Each line of the data that mentions the string "Reports" needs to be identified and copied.

** Recorded data **
-*-

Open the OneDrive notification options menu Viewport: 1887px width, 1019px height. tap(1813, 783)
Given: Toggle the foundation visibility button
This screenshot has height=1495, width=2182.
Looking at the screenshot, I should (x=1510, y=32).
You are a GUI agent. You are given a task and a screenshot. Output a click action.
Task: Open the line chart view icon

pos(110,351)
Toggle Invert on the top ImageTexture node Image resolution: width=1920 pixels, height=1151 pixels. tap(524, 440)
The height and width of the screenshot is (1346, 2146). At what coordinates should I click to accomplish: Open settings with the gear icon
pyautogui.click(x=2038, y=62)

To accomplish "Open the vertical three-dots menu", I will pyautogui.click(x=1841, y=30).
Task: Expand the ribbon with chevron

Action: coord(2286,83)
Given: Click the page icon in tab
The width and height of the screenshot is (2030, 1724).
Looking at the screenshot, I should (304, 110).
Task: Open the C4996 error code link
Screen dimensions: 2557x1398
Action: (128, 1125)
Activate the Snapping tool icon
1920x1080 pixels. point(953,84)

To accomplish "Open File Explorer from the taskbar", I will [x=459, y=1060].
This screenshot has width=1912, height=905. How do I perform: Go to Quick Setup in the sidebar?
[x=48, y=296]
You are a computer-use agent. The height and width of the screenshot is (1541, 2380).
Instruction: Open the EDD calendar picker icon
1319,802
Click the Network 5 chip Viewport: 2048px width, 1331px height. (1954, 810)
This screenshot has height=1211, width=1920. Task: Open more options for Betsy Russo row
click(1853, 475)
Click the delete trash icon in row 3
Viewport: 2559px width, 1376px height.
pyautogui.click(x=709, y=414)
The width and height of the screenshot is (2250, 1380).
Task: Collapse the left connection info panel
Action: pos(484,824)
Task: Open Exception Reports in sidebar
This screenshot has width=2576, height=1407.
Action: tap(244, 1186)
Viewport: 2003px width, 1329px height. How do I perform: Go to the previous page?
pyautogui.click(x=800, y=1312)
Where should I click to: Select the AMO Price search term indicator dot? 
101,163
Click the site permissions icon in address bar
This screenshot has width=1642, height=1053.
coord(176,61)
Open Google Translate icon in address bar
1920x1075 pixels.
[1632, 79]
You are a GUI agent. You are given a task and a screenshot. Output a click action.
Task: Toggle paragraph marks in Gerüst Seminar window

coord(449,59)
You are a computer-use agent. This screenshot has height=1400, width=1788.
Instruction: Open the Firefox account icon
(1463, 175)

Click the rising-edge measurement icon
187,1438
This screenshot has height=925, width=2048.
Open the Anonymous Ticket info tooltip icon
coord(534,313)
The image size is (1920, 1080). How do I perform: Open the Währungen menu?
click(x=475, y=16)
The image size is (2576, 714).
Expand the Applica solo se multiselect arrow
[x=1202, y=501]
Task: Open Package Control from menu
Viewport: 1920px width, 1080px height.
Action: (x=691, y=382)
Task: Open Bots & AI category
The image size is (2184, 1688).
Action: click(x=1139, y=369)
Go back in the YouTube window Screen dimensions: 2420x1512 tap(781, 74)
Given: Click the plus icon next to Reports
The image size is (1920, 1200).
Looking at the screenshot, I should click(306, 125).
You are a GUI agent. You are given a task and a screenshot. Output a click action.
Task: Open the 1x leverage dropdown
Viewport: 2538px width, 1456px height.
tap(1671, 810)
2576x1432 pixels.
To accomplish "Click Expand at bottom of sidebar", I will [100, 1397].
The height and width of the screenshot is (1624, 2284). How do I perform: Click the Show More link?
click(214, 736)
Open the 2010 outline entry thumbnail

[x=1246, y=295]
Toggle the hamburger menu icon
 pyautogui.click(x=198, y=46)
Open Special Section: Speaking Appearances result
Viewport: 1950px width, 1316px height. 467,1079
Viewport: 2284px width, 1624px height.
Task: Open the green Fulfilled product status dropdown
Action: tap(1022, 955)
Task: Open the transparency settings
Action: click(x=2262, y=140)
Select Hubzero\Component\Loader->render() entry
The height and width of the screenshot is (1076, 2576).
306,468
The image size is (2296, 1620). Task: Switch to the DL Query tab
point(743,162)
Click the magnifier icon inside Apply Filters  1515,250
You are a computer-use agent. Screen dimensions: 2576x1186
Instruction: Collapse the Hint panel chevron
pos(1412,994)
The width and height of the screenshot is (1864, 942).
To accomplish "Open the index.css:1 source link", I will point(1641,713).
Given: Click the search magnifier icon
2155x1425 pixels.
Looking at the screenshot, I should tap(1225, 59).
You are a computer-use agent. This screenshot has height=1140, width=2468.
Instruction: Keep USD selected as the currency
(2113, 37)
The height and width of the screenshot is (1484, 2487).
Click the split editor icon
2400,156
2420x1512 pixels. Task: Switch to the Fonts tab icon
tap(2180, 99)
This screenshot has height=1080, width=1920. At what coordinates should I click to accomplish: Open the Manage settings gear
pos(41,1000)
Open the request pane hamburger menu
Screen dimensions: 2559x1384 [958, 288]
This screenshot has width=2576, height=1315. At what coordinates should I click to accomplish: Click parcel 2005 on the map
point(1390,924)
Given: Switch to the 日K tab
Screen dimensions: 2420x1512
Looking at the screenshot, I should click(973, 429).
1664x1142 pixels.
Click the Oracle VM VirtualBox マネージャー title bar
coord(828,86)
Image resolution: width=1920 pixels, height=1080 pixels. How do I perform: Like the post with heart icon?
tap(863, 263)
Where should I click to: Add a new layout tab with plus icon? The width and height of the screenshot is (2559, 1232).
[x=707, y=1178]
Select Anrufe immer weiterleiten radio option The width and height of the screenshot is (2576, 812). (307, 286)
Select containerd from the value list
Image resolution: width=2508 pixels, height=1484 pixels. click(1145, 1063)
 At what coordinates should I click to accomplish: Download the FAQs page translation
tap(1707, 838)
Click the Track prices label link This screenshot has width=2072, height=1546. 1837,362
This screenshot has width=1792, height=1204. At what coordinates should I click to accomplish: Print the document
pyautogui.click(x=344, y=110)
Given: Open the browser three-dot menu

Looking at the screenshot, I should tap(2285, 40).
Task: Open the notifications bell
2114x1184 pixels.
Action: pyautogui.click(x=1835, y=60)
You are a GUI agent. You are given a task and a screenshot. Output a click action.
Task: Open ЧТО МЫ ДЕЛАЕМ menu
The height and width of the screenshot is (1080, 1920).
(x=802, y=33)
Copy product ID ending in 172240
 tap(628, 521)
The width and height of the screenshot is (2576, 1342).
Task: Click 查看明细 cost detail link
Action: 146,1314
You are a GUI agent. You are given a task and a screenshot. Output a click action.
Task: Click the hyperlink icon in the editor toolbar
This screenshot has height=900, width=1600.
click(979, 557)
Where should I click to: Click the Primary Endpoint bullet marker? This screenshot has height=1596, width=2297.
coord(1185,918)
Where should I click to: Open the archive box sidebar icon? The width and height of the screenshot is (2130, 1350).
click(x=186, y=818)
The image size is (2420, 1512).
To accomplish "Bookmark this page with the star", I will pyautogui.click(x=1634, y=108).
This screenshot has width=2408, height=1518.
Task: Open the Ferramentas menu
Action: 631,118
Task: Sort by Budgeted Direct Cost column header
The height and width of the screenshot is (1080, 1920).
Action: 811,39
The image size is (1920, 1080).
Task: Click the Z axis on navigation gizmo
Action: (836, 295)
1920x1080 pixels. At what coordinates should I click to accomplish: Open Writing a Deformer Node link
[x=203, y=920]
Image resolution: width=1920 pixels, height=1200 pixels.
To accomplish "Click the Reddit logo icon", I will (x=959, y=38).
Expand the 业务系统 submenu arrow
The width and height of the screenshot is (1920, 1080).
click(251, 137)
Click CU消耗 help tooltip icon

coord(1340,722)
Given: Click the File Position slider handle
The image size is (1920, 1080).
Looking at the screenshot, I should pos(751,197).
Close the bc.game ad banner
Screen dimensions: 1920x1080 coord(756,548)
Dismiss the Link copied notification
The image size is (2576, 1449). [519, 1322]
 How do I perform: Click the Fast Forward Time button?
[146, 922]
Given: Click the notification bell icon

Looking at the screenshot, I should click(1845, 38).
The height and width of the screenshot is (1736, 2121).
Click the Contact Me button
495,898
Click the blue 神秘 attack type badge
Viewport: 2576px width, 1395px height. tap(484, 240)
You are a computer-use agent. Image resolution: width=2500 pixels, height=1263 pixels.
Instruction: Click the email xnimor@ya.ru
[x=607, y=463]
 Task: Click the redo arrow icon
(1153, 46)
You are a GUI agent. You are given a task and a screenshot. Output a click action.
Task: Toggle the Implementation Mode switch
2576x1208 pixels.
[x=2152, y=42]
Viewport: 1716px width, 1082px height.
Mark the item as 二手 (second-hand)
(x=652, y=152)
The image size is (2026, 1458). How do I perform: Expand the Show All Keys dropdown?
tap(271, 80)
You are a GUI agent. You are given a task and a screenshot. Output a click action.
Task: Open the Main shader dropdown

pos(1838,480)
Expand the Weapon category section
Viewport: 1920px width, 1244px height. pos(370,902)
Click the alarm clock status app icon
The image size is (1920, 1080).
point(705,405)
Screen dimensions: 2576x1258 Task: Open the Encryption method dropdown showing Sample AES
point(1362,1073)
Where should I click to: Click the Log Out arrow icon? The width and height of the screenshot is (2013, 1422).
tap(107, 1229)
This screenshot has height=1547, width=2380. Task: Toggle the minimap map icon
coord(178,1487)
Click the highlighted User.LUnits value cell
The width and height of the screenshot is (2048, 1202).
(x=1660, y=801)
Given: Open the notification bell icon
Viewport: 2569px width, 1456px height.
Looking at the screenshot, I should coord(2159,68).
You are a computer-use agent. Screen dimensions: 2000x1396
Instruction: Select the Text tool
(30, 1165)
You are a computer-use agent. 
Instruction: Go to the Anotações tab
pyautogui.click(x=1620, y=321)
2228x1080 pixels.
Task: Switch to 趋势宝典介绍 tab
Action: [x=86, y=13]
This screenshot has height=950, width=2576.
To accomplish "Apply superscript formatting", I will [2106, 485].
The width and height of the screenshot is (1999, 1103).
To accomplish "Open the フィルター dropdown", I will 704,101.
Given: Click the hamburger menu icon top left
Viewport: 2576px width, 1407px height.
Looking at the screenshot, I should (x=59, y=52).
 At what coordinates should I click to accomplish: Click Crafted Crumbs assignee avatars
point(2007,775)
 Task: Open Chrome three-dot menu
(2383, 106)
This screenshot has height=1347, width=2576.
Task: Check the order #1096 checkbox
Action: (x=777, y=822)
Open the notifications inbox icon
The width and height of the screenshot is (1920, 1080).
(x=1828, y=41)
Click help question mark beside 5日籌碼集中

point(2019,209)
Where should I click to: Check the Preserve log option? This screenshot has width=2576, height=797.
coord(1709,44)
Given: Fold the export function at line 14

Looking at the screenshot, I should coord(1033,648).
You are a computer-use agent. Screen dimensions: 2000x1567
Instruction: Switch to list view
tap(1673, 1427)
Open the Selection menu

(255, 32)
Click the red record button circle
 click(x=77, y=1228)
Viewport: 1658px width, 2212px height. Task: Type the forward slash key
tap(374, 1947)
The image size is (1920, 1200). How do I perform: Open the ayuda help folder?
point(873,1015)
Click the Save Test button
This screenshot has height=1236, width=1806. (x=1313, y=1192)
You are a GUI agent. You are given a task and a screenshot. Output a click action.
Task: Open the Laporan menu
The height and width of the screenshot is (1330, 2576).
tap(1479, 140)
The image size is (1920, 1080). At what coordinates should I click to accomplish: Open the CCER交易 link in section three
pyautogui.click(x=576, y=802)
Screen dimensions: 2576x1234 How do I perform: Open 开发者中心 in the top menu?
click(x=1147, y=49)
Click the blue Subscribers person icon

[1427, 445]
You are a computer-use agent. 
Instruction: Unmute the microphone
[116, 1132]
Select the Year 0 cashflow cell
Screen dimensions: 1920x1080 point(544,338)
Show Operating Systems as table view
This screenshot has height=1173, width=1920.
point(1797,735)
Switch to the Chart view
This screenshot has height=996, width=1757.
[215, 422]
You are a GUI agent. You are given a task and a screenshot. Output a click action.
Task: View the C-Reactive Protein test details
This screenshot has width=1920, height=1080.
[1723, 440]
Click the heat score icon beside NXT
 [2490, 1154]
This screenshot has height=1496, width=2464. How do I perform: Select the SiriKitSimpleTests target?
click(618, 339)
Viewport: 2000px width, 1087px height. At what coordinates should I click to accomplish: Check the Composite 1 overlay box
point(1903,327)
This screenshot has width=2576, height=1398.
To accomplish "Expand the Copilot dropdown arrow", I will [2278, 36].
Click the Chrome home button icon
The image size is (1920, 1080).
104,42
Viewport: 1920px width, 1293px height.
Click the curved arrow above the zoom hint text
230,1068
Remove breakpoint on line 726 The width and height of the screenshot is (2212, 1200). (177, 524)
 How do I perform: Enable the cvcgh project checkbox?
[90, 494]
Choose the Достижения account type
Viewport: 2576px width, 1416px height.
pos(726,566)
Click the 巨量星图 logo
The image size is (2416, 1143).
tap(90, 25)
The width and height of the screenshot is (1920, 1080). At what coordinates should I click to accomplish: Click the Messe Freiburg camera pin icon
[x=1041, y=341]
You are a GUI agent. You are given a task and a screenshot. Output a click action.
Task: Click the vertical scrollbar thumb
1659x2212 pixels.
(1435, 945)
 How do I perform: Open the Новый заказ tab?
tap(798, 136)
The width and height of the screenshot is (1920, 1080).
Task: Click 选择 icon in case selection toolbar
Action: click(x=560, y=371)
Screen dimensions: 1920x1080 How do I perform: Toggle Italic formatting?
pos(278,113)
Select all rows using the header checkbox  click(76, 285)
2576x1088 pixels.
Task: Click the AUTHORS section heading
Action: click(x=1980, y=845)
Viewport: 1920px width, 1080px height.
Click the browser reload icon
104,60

-*-

** Response **
Task: Open Exception Reports in sidebar
Given: Click the plus icon next to Reports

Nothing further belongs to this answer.